Work request -
Can you carry on the passage below about the noise-aware correlation filter, starting right after its last sentence?
[Given text]
In this section, we give a detailed description about how to learn jointly noise-aware filter and “clean” feature through feature decomposition for suppressing the influence of noises.

4.1 Noise-Aware Correlation Filter

Objects can be represented using hand-craft features (e.g. HOG features [10], Color Name features [33]). Besides the hand-craft features, the deep features extracted from the VGG model [27] also are applied to represent the object. However, whether hand-craft features or deep features, they may be polluted by noises or corruptions. RPCA [3] has a powerful capability to suppress noises or corruptions. But the optimization of RPCA refers to singular value decomposition (SVD). And SVD has high computation complexity and extremely time consuming. It influences the efficiency of trackers. Therefore, we propose a simple and efficient feature decompose algorithms, which decomposes the feature \(\mathbf x\) into the “clean” feature \(\mathbf z\) and noises \(\mathbf{e}\). And we impose the sparse constraint on noises and do not impose the low-rank constraint on the “clean” feature. The learned “clean” feature is used to optimize the noise-aware filter for mitigate noises effects.

$$\begin{aligned} \begin{aligned}&\mathbf{x} = \mathbf{z} + \mathbf{e} \end{aligned} \end{aligned}$$
(10)

The Eq. (10) is incorporated into CF tracking framework to jointly optimize variables. The “clean” feature \(\mathbf z\) is used to optimize the noise-aware filter and make the filter more robust. The dual form model (7) can be reformulated as Eq. (11), which can learn the “clean” features and the noise-aware filter to improve the accuracy and robustness.
[/Given text]
[Dataset extract]
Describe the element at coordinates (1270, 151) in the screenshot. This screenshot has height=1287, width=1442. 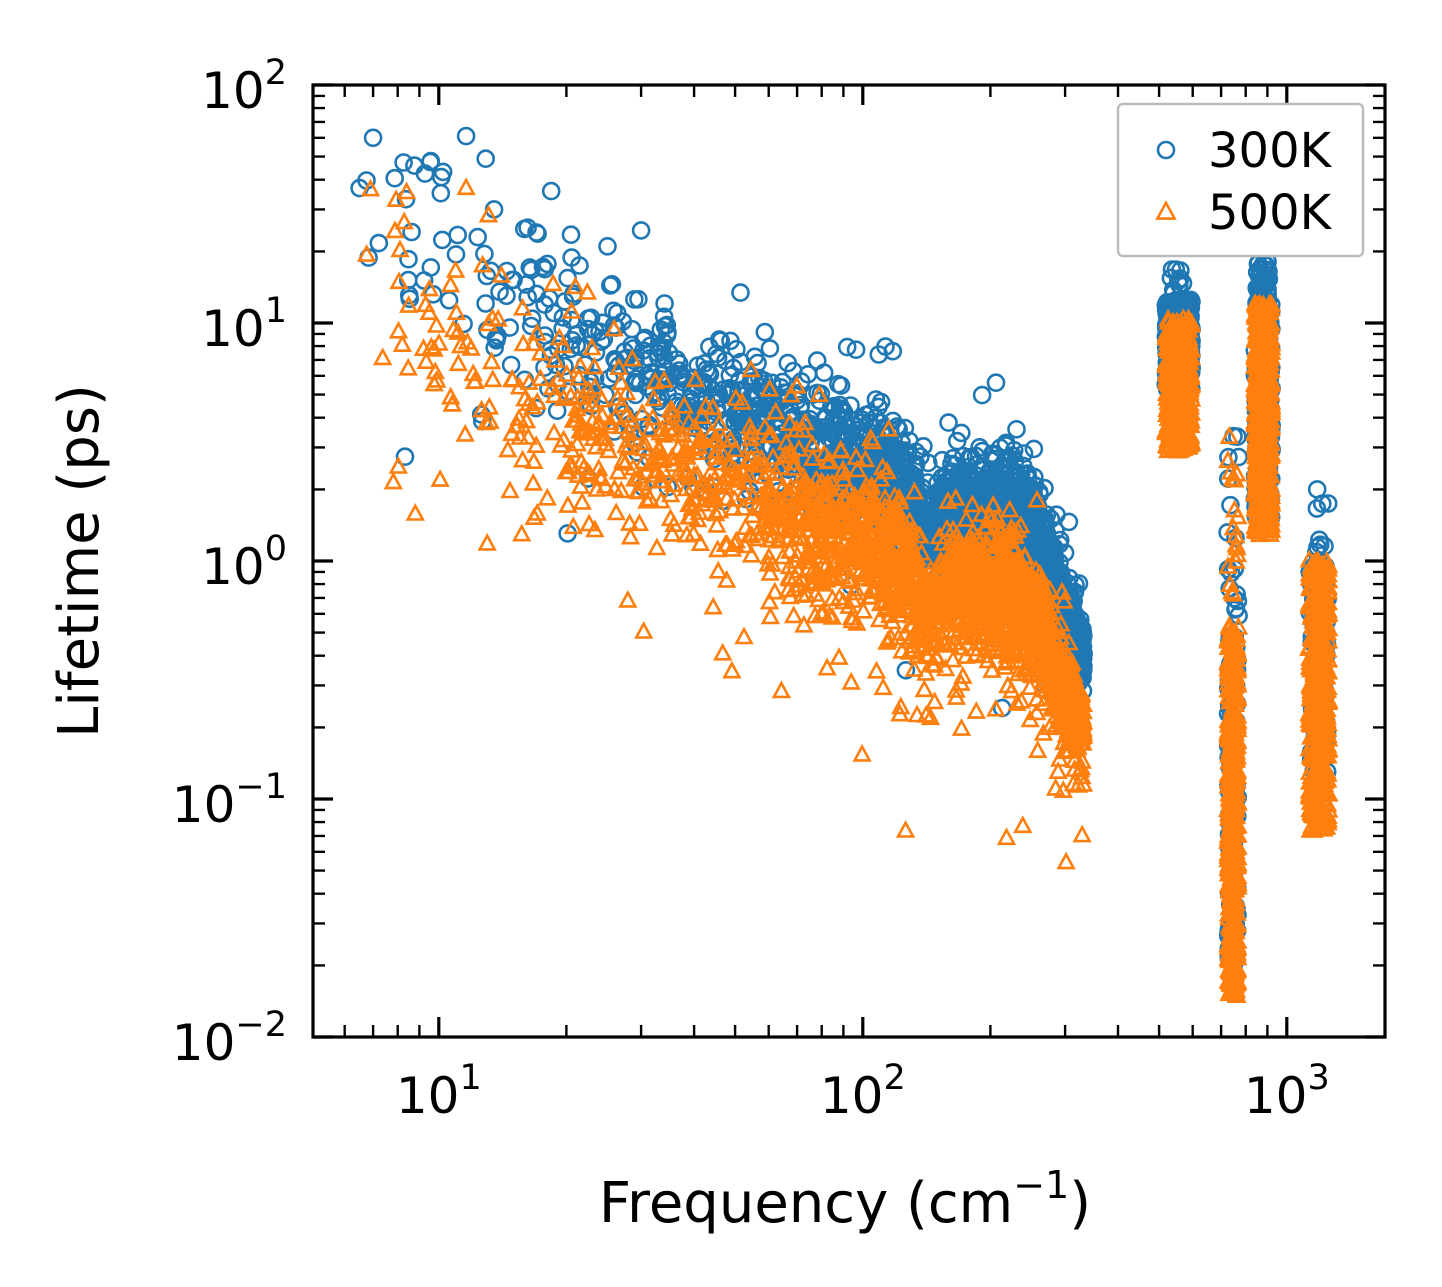
I see `legend-label-300K: 300K` at that location.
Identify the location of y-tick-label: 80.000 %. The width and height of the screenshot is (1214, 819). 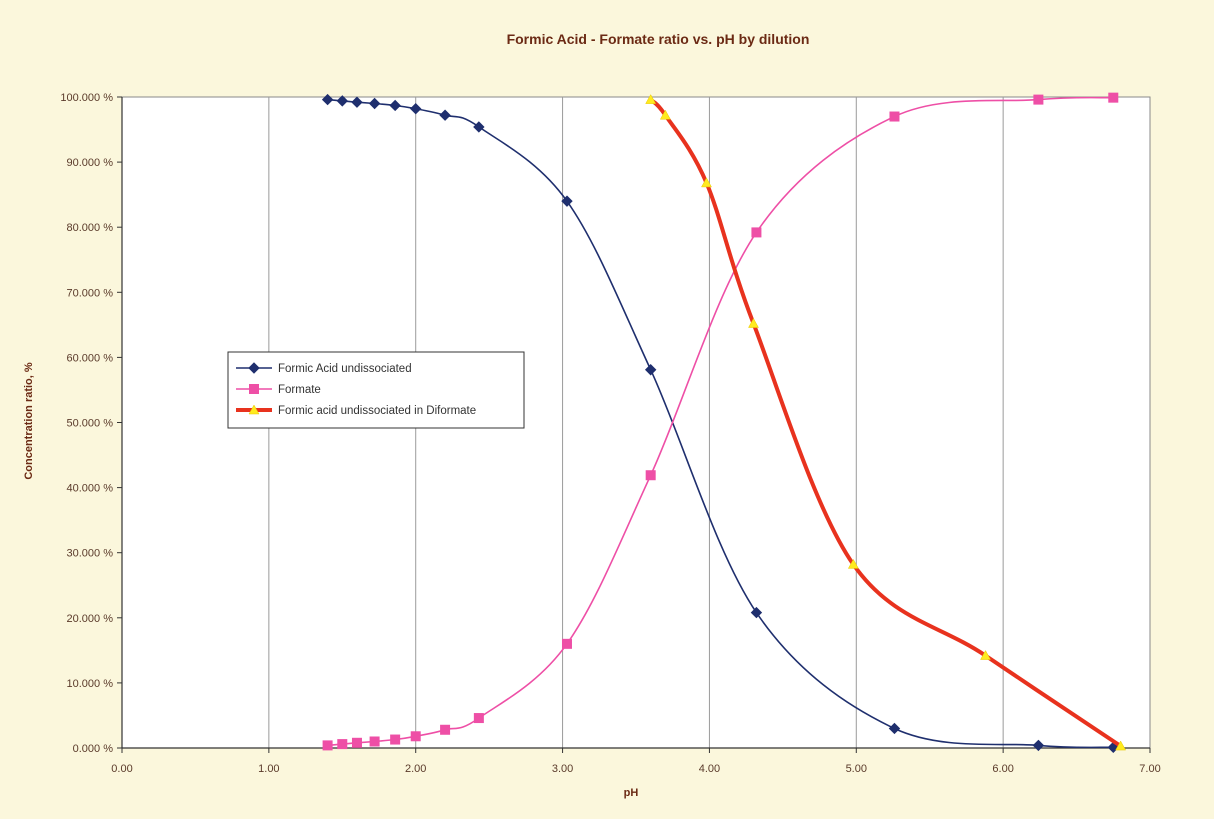
(90, 228).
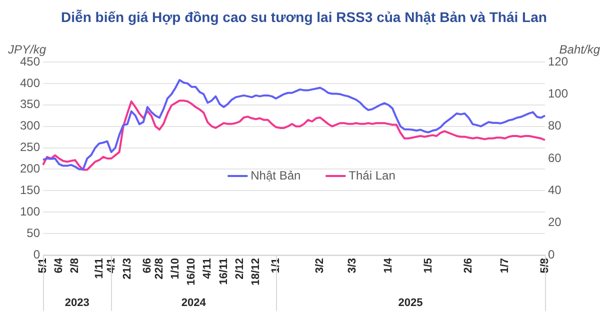  I want to click on x-tick-label: 1/4, so click(388, 266).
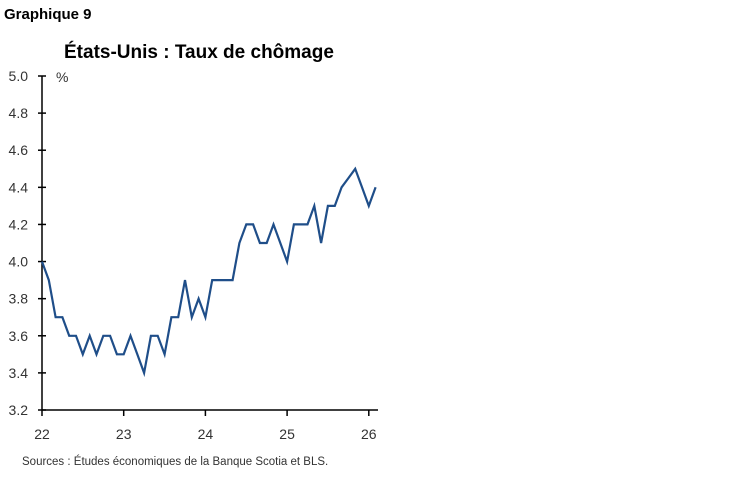 Image resolution: width=748 pixels, height=483 pixels. I want to click on y-tick-label: 3.4, so click(19, 373).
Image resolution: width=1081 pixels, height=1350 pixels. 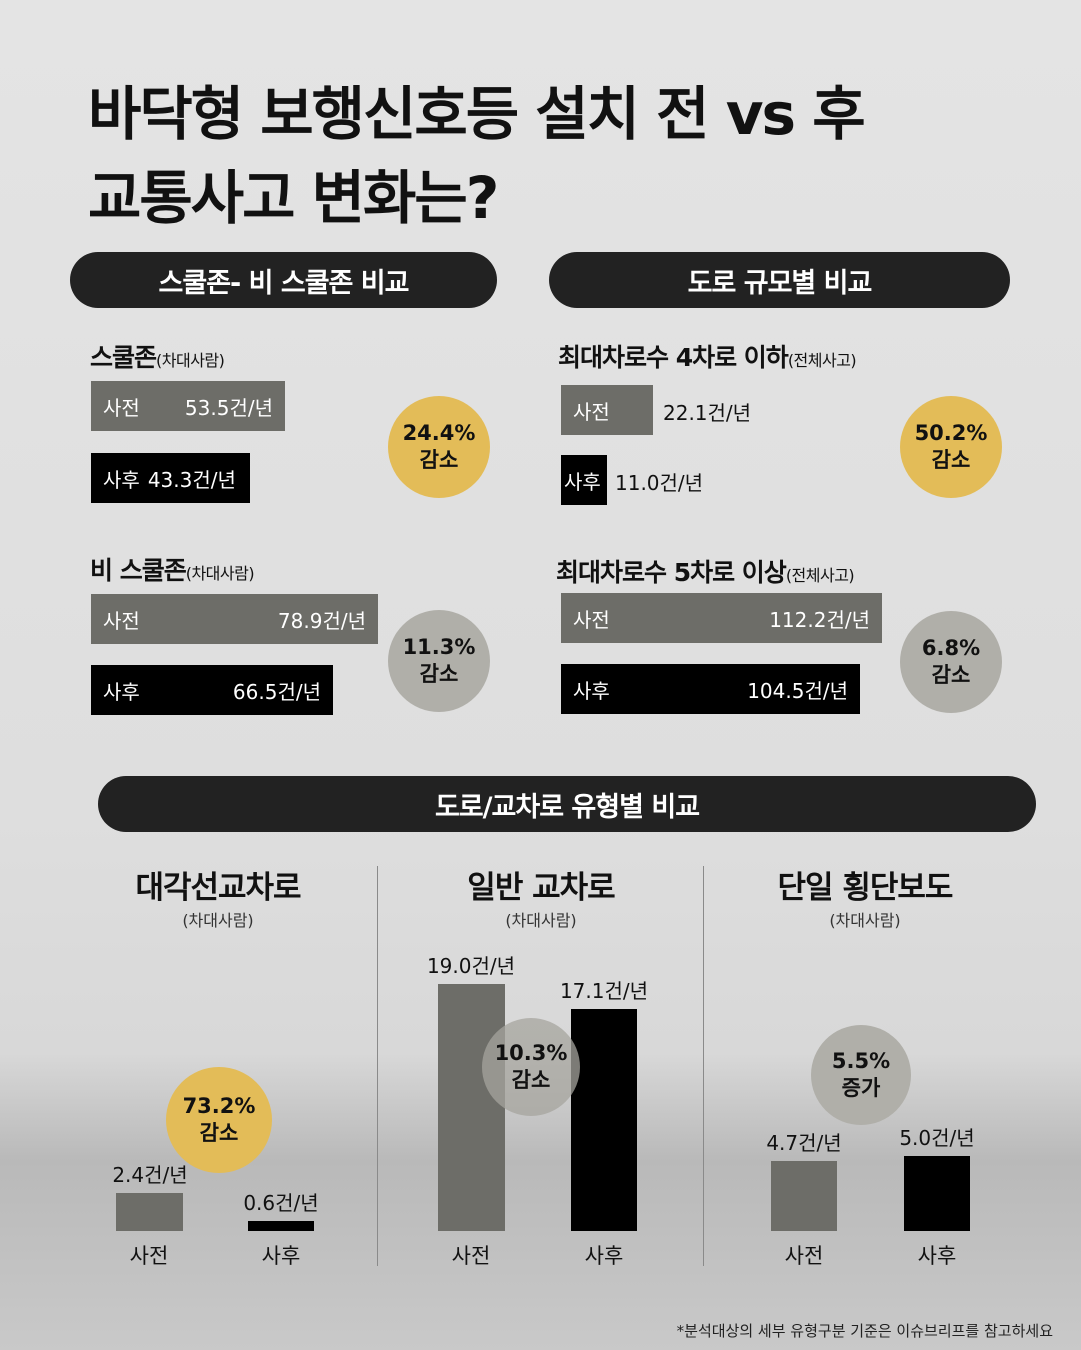 I want to click on change-badge-general: 10.3% 감소, so click(x=531, y=1067).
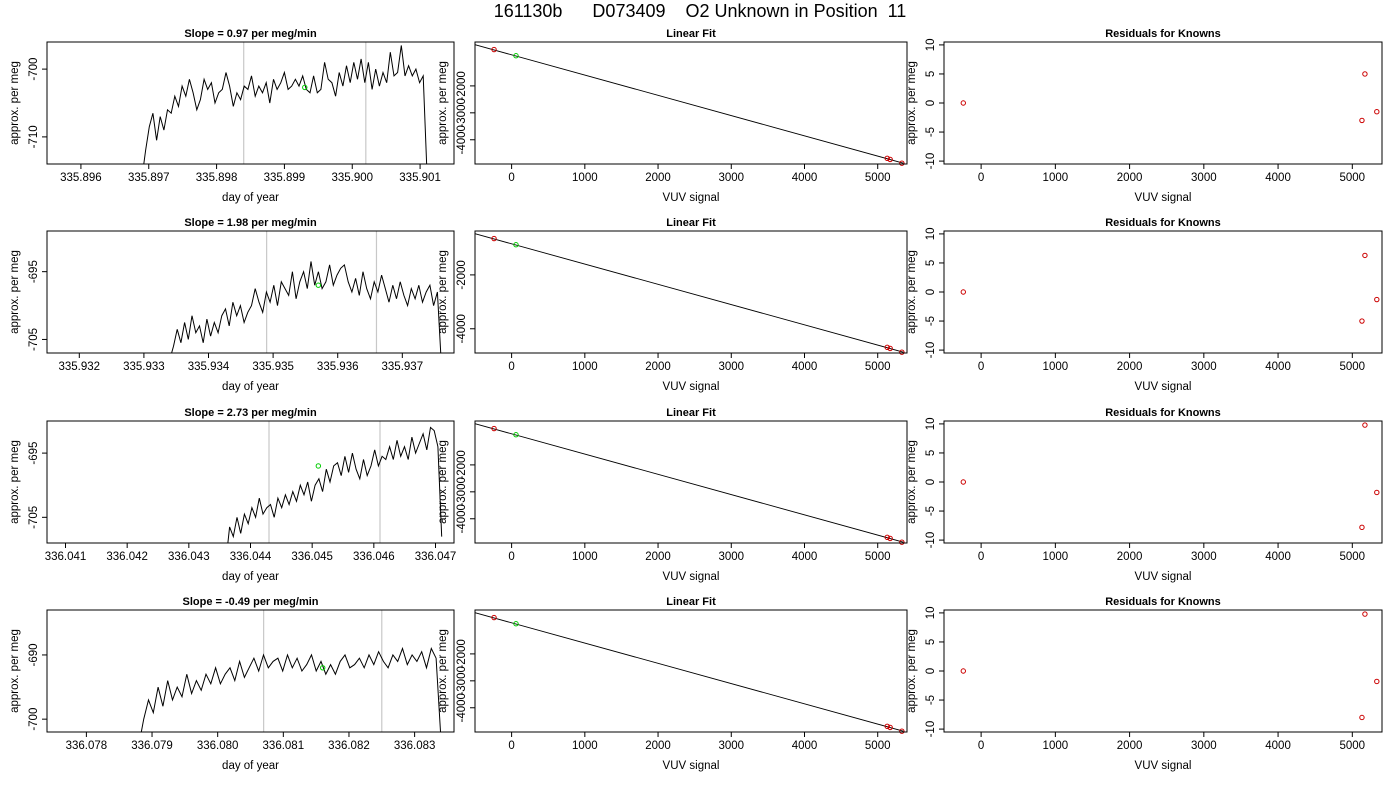  Describe the element at coordinates (218, 746) in the screenshot. I see `x-tick-label: 336.080` at that location.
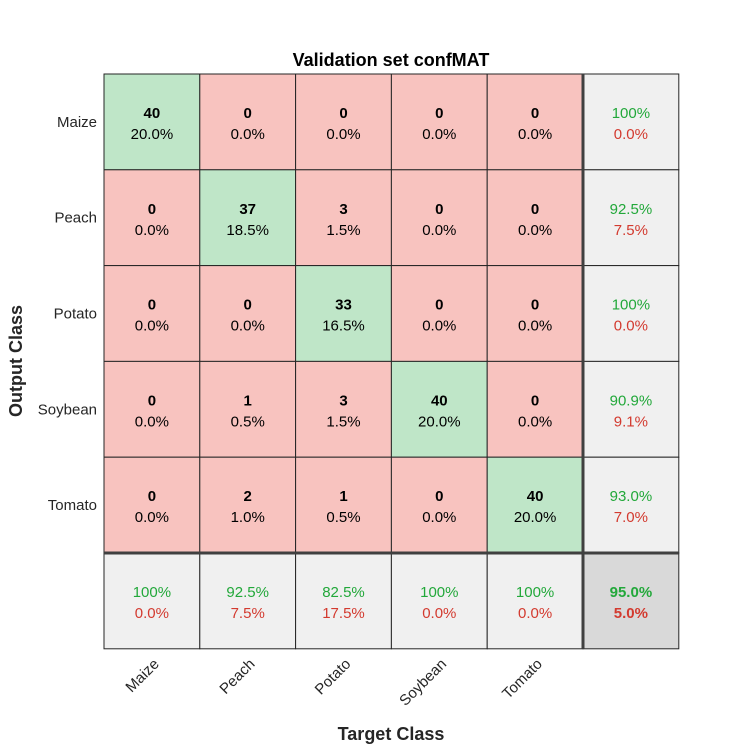  What do you see at coordinates (142, 676) in the screenshot?
I see `x-tick-label: Maize` at bounding box center [142, 676].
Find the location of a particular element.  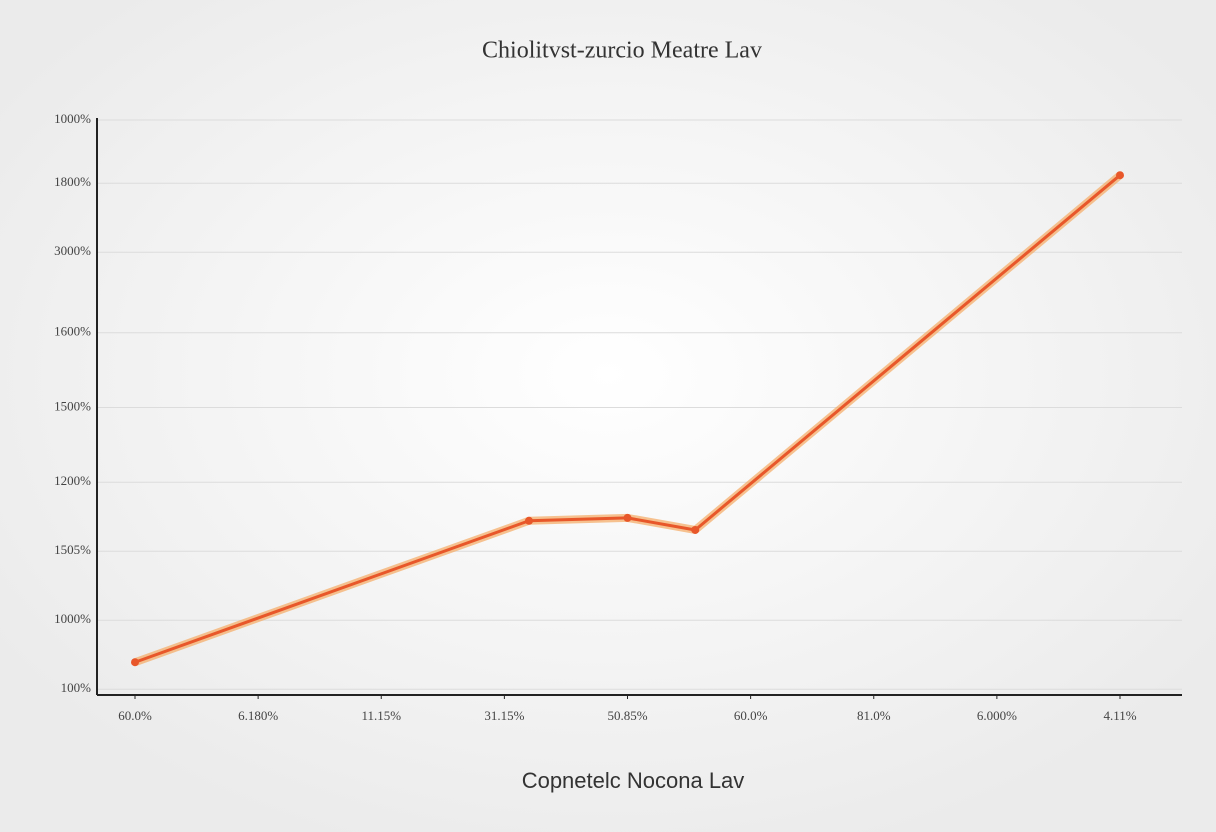

y-tick-label: 1500% is located at coordinates (72, 406).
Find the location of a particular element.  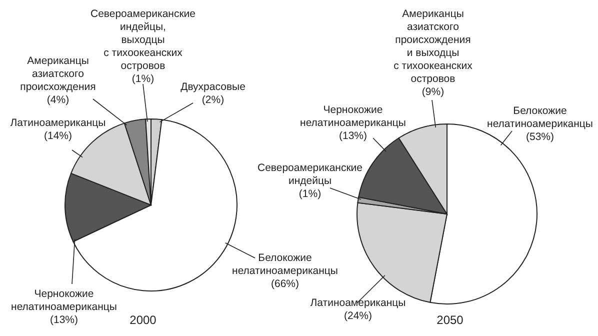

data-label: (14%) is located at coordinates (58, 136).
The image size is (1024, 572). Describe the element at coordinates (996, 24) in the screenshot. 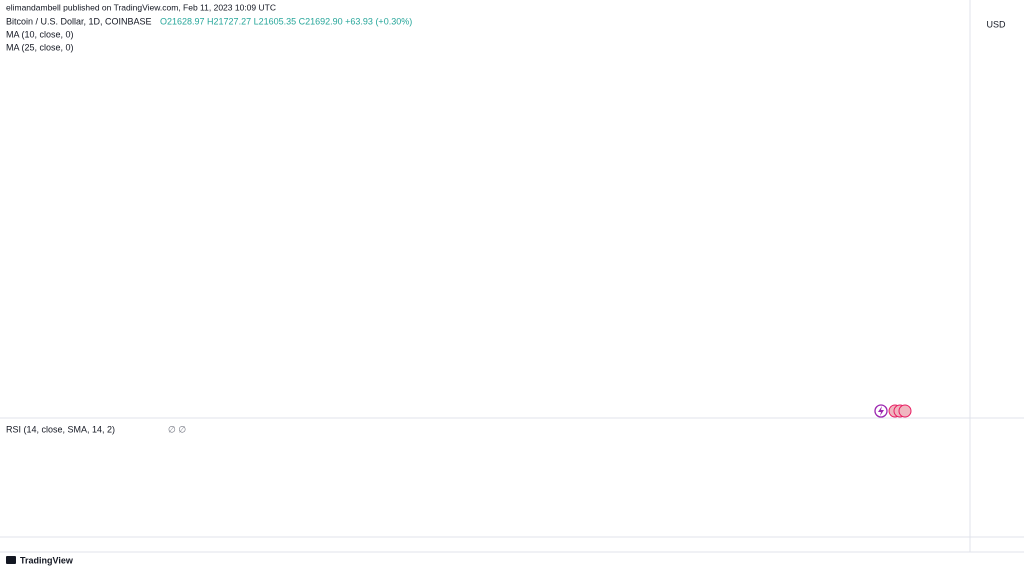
[/Dataset extract]
Response area -
$$\begin{aligned} \begin{aligned}&\min _\mathbf{\alpha ,z,e} \frac{1}{4\lambda }\mathbf{\alpha }^T C(\mathbf{z}) C(\mathbf{z})^T\alpha + \frac{1}{4}\mathbf{\alpha }^T\mathbf{\alpha } - \mathbf{\alpha }^T\mathbf{y} + \beta \mathbf{\Vert e\Vert }_0 \\&s.t.~\mathbf{x} =\mathbf{z} +\mathbf{e} \end{aligned} \end{aligned}$$
(11)

where \(\lambda \) is a regularization parameters that controls overfitting, and \(\beta \) is balanced parameter.

Because the \(l _0\) norm is non-convexity, it is difficult to directly optimize the Eq. (11). To overcome the obstacles, we will use convex relaxation to relax the non-convex sparsity terms into the convex sparsity terms. We replace the \(l _0\) norm with \(l _1\) norm using the convex relaxation. Thus, the Eq. (11) can be relaxed as:

$$\begin{aligned} \begin{aligned}&\min _\mathbf{\alpha ,z,e} \frac{1}{4\lambda }\mathbf{\alpha }^T{{{\varvec{C}}}(\mathbf{z}){{\varvec{C}}}(\mathbf{z})}^T\alpha + \frac{1}{4}\mathbf{\alpha }^T\mathbf{\alpha } - \mathbf{\alpha }^T\mathbf{y} + \beta \mathbf{\Vert e\Vert }_1 \\&s.t.~\mathbf{x} = \mathbf{z} +\mathbf{e} \end{aligned} \end{aligned}$$
(12)

Although the Eq. (12) seems complex and is not joint convex, subproblem of each variable is convex by fixing other variables and has a closed-form solution. Therefore, the model can be optimized by the ADMM (alternating direction method of multipliers) algorithm [2]. As demonstrated in the experiments, the parameters of Eq. (12) are easy to adjust, and the tracking performance is insensitive to parameter variations.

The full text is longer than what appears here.